Déjà quatre ans. Quatre ans que Final Fantasy VII Remake a mis fin à une arlésienne qui était alors presque devenue une blague. Oui, le jeu était là. Il existait. Et oui, il était bien. Un remake ambitieux, malin, beau, surprenant. Émouvant, même. Il arrivait à étirer cinq heures de gameplay (la partie "Midgard" du jeu de 1997) sur une épopée qui en durait 40. Et qui parvenait à produire un discours casse-gueule mais passionnant sur le concept même de réécriture. Et après un très chouette épisode en DLC qui se permettait d'expérimenter pas mal de choses en matière de gameplay et de mise en scène, voici donc le second épisode de la trilogie. Final Fantasy VII Rebirth est arrivé, et c'est une entreprise qui est, pour le meilleur comme pour le pire, absolument pharaonique.
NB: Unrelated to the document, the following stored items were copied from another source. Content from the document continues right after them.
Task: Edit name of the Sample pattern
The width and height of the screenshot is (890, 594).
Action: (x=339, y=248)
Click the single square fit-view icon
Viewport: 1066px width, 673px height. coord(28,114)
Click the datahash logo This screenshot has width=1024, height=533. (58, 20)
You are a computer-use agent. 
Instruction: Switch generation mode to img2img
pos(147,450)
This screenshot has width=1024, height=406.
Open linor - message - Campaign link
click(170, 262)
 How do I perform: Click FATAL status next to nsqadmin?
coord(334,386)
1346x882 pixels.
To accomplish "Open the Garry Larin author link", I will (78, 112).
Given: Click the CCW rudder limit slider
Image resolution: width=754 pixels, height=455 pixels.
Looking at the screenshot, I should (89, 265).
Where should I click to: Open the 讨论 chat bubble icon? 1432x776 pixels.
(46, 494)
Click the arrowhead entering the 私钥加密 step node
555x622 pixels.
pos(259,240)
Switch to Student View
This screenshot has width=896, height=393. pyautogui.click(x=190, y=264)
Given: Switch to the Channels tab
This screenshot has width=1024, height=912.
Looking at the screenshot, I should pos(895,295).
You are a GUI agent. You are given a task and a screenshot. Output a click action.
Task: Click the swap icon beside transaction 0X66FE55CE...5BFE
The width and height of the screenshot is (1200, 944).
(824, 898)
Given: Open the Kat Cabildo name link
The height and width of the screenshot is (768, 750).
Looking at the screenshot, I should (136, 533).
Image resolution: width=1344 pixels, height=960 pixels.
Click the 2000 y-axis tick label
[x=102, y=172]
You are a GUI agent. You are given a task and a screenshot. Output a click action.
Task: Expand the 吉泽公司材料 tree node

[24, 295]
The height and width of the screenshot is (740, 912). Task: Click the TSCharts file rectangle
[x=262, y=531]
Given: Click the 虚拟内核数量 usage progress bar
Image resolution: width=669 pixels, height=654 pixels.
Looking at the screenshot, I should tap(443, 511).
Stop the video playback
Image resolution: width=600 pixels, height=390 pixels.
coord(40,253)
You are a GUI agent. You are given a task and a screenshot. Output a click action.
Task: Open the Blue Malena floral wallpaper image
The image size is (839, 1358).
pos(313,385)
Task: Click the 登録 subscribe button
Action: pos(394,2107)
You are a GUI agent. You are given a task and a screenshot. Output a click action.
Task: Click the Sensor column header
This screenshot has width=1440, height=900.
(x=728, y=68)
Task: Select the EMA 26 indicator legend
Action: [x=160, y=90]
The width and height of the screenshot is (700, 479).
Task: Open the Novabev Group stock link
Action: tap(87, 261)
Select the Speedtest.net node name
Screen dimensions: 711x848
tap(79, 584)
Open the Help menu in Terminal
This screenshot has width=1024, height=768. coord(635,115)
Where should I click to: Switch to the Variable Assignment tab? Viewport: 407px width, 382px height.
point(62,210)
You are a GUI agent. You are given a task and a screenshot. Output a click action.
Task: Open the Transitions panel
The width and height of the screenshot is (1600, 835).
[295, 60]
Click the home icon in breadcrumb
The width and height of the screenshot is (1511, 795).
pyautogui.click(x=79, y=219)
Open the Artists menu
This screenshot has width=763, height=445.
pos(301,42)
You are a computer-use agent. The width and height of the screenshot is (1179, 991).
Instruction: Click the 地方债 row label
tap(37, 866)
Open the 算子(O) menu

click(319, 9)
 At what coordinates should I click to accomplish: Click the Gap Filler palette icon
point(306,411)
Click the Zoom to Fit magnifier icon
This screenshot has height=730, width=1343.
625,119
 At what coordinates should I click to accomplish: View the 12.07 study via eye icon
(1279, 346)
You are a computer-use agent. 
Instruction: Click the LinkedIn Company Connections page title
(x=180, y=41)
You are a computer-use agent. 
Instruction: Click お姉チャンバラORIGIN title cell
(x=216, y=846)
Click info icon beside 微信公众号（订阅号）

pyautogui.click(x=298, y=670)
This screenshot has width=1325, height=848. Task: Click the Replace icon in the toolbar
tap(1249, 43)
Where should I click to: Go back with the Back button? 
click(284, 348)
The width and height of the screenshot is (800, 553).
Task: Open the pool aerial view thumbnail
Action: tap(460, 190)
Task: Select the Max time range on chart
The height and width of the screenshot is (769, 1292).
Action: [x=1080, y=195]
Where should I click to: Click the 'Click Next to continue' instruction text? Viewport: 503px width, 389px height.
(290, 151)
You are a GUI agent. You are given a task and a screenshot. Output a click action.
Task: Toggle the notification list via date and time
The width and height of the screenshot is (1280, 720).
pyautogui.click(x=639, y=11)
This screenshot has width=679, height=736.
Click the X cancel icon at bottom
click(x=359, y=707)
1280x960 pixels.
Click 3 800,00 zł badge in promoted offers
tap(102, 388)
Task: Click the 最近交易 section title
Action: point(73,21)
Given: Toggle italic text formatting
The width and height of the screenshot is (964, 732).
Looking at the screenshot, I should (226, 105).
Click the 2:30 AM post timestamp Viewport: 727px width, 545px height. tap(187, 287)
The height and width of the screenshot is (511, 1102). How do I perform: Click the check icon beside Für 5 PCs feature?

Sortant cette critique une ou deux semaines après de nombreux autres sites, influenceurs ou youtubeurs, j'ai l'impression que tout a déjà été dit, spoilé ou analysé sur cette épopée. C'est évidemment faux : difficile de tout dire sur un truc aussi gargantuesque que Final Fantasy VII Rebirth. Mais tout de même, que dire qui ne l'ait pas déjà été ? Oui, ce jeu a sans doute coûté trop cher et il est sûrement trop long (prévoyez plus d'une centaine d'heures). Oui, certains passages ont été réécrits de manière absolument formidable tandis que certains ajouts sont super nuls. Oui, il y a des dizaines de mini-jeux, allant du calamiteux au sensationnel. Oui, c'est un "open-world-mais-en-fait-oui-mais-en-fait-non" fait de petites zones inégales. Et oui, il faut le dire, pour obtenir ce résultat, certaines équipes de Square Enix ont manifestement crunché au-delà de tout ce qui est imaginable. Il faut cependant, je crois, s'arrêter sur un point particulier, qui restera sans doute pour les années, voire les décennies de gaming à venir, comme une des prouesses les plus stupéfiantes de cette œuvre de réécriture. Si elle est imparfaite, parfois ridicule, cette tentative de meta-discours engagée dans Remake sur la notion même de palimpseste vidéoludique accouche d'une proposition que je n'hésite pas à qualifier de vertigineuse. Et cela ne se fait pas dans n'importe quel contexte : depuis quelques années, il semble que le RPG japonais soit à nouveau capable d'écrire et de faire exister des personnages : Like a Dragon, Triangle Strategy ou encore Persona 5 ne sont pas arrivés par hasard. Et ici, il est avant tout question de cela : des personnages, et de leur épopée. Quitte à ce que tout le reste apparaisse parfois à la limite d'une boursouflure frôlant l'indigeste.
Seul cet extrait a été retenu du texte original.